Excerpts of recent posts:
Pamela Shanholtzer-Robertson: “Had a really rough day today and then ... found my first rock. Just what I needed!”
Summer Dawn: “Found my very first rock tonight, hidden in a flower pot at Crossroads Church in Beggs. The strawberry rock is adorable!!”
Tiffany Contreras: “Found this at Indian Resource Center in #Tulsa. There was another beauty next to it.” Contreras said she didn’t take the other rock because she didn’t want to be greedy.
Politte said a goal of 918 Rocks! is to encourage families to spend time together by painting rocks, stashing rocks or searching for rocks.
“Let’s get off the phone,” she said. “Let’s not be so wrapped up in our social media and being stuck in our electronics. This encourages you to look around. Notice your surroundings. You may be walking into a gas station, and, if you’re not paying attention, there could be a rock right there in front of you.”

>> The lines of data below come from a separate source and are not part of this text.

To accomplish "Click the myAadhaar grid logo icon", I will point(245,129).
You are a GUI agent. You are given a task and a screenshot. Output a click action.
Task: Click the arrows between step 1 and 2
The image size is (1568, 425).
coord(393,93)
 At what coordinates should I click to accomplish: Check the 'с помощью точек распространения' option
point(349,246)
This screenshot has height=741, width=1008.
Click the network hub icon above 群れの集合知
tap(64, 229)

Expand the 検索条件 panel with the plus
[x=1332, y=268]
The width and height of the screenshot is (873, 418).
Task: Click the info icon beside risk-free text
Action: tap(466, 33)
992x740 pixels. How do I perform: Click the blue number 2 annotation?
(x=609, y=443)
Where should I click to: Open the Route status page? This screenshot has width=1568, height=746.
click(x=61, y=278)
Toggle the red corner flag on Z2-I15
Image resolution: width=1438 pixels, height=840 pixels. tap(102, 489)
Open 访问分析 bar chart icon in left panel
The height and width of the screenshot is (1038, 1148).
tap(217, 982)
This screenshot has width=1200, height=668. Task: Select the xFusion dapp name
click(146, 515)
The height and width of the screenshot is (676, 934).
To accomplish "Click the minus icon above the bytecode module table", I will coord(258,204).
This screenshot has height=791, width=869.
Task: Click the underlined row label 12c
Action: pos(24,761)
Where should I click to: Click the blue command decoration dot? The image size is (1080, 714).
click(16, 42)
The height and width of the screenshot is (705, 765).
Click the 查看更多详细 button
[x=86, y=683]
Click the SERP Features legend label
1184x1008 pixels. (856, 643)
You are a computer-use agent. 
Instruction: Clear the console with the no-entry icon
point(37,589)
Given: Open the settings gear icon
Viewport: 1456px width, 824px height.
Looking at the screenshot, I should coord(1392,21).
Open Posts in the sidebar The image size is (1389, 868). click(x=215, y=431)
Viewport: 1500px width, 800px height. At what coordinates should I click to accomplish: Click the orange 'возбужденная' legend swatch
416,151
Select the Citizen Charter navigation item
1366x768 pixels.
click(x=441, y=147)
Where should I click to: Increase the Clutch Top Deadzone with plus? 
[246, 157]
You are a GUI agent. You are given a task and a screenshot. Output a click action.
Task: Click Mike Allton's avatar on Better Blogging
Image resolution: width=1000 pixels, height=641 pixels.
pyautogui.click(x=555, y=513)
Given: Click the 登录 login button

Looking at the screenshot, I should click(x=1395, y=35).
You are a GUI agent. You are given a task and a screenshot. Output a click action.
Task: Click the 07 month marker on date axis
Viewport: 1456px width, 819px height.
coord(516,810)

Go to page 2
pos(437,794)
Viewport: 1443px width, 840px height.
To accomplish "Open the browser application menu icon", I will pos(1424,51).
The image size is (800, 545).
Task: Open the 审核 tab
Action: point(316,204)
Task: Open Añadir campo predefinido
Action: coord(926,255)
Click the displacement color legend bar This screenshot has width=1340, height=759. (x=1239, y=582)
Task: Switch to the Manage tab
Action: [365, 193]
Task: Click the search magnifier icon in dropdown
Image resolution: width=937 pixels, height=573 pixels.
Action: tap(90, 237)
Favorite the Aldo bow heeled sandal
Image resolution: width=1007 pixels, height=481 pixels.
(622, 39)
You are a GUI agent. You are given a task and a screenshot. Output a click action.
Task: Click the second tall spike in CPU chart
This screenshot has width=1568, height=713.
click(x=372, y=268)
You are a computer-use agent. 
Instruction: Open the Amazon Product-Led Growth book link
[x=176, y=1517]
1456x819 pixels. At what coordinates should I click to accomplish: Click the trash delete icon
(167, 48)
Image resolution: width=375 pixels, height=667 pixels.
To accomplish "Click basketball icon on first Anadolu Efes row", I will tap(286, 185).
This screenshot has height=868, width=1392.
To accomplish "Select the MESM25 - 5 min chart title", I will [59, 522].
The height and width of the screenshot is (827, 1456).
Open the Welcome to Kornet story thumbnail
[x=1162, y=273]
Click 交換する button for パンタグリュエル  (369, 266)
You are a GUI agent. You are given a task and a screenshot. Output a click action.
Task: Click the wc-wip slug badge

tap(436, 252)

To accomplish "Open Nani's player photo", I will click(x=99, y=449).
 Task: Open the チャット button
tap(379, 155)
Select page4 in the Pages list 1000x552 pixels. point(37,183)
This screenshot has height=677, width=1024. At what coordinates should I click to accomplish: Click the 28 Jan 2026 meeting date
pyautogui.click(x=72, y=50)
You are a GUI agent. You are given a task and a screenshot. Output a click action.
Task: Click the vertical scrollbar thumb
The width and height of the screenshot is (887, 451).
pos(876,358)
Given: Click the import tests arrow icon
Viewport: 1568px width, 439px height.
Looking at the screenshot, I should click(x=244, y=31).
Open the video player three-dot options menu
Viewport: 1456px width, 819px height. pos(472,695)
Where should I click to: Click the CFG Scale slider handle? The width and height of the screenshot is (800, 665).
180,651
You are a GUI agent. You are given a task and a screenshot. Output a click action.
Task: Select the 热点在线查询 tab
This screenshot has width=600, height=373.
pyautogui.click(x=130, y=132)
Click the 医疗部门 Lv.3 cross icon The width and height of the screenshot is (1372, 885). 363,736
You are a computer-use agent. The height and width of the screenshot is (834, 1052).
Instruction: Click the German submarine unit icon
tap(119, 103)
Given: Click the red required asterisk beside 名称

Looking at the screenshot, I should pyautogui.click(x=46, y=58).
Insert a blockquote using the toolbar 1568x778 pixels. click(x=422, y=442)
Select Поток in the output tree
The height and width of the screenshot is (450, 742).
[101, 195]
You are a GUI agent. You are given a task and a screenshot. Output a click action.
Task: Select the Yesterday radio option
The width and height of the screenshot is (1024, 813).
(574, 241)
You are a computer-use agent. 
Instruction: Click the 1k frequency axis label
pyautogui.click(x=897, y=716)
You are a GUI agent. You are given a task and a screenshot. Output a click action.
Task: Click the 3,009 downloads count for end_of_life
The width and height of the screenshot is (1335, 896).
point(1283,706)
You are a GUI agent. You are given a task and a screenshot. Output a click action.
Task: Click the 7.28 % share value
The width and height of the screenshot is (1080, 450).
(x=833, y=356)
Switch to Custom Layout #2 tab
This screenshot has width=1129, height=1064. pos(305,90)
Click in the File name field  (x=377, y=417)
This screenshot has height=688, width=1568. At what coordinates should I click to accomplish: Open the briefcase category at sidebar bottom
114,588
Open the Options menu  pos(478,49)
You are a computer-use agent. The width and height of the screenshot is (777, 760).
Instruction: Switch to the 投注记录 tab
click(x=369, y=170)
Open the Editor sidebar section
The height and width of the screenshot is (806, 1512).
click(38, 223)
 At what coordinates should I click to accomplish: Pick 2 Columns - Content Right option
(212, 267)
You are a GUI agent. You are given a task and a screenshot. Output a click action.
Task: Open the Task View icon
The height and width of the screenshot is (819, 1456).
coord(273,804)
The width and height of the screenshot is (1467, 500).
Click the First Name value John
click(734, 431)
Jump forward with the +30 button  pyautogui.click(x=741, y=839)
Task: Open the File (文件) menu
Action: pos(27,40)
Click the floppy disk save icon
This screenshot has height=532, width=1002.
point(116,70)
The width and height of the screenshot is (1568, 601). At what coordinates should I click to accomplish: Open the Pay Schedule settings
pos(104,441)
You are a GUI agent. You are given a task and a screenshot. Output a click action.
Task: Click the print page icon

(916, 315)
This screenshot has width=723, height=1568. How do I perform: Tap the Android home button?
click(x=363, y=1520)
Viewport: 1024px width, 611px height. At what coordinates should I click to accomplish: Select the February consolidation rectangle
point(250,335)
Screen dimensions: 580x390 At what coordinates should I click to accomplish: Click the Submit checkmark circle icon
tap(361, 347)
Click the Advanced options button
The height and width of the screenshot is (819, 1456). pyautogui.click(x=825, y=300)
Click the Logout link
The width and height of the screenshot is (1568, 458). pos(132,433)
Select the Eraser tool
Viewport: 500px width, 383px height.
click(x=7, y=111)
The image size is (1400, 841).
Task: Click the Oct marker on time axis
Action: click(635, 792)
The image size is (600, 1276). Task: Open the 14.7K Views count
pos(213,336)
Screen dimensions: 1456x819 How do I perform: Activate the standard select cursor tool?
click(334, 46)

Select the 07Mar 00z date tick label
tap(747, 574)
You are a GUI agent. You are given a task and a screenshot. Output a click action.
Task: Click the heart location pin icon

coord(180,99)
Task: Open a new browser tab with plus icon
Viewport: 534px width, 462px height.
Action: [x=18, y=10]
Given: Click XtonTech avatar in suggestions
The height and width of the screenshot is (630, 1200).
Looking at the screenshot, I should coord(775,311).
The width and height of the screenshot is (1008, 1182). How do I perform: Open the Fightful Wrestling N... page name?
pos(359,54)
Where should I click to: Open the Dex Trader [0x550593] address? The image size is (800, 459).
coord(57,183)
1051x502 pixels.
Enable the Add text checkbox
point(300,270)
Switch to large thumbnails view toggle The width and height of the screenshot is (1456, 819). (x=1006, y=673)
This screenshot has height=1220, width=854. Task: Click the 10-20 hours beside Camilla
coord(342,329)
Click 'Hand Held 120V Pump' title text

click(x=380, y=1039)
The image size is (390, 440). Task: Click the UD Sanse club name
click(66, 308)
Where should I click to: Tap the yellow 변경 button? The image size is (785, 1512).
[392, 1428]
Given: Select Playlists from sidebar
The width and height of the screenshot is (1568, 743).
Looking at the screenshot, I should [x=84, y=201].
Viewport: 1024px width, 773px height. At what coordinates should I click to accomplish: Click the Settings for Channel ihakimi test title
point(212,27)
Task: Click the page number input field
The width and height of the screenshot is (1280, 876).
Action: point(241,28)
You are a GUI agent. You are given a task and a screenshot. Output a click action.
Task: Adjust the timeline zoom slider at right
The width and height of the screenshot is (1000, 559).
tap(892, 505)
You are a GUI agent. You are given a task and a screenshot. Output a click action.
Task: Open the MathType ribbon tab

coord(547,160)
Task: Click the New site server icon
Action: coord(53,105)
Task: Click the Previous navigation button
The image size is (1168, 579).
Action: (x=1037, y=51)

Politte said people are free to keep rocks they find or to “re-hide” them.
“The only stipulation is don’t put them inside a store that sells merchandise because it does look like you are shoplifting,” she said. “We try to discourage that. We also want people to, if they are going to place them inside of a business, ask permission for that first.”
Politte is pleasantly surprised that 918 Rocks! has mushroomed. She said membership in the group was 5,000 a couple of weeks ago. Considering the rapid escalation, count on that figure to soon double.
“I never would have imagined it turning into something like this,” she said, adding that she wants 918 Rocks! to get as big as it can.
“I don’t want it to be something that’s just a fad. I want it to continue.”
Politte spurred growth by adding Facebook friends to the group and by planting plenty of seeds. She said she has placed hundreds of rocks on 918 turf. Hunter chips in to help, using his imagination to, for instance, paint characters from books on rocks to be hidden.
“Seeing him every day and the things he does, it lets me know that I have done something right,” she said.
“There is nothing worse than having to see your child go through what he has gone through, and we still wake up every day and we have a smile on our face because he is here and he is doing great.”
Said Politte: “Something tragic has turned into something amazing.”